Fine-tuning
Fine-tuning is the process of further training a pretrained model on task- or domain-specific data to adjust its behavior, style, or skills.
- Glossary
- Updated 2026
Fine-tuning means continuing the training of a model that has already learned the basics. A large language model is first pretrained on a vast, general corpus until it has broad command of language and reasoning. Fine-tuning then takes that base model and trains it a little more on a curated set of examples that show the specific behavior you want — adjusting the model's weights so it leans toward your task, domain, format, or voice.
How it works: you assemble training pairs that demonstrate the target behavior — say, customer messages mapped to the exact JSON your system expects, or prompts paired with answers in your brand's tone. During fine-tuning, the model's parameters shift to reduce the gap between its predictions and your examples. Lightweight methods such as LoRA update only a small slice of the weights, which keeps the process cheaper and faster. Afterward, every request at inference time uses the adjusted weights, so the new behavior is baked in rather than re-explained in each prompt.

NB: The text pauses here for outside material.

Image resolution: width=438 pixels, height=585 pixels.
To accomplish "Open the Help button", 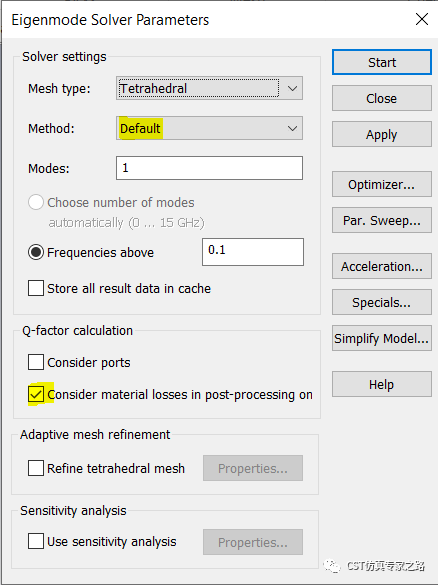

Why it matters: fine-tuning earns its keep when you need consistent behavior that instructions alone can't guarantee — a rigid output schema, a specialized classification skill, or a distinctive style held across thousands of calls. It is less suited to supplying fresh facts, since knowledge baked into weights goes stale and is expensive to refresh; for that, teams reach for retrieval-augmented generation (RAG) instead, and often combine the two — fine-tune for behavior, retrieve for knowledge.
Concrete example: a legal team wants summaries that always follow a fixed five-section template. Prompting gets close but drifts. By fine-tuning on a few hundred hand-formatted summaries, the model learns the template so well that it reproduces the structure reliably from a short instruction — saving prompt tokens and removing the formatting errors that crept in before.
Concepts that connect to fine-tuning
- Large language model
- The pretrained base model that fine-tuning specializes for a task or domain. Read more →
- Inference
- The runtime stage where a fine-tuned model's adjusted weights produce its outputs. Read more →
- RAG
- Retrieval-augmented generation — the usual alternative for adding knowledge instead of behavior. Read more →
Fine-tuning FAQ
Fine-tuning is the practice of taking a model that has already been pretrained on a broad dataset and training it further on a smaller, focused set of examples. The pretraining gives the model general language and reasoning ability; the fine-tuning nudges its weights toward a particular task, domain, tone, or output format. The result is a specialized version of the base model that behaves the way your examples demonstrate, without starting training from scratch.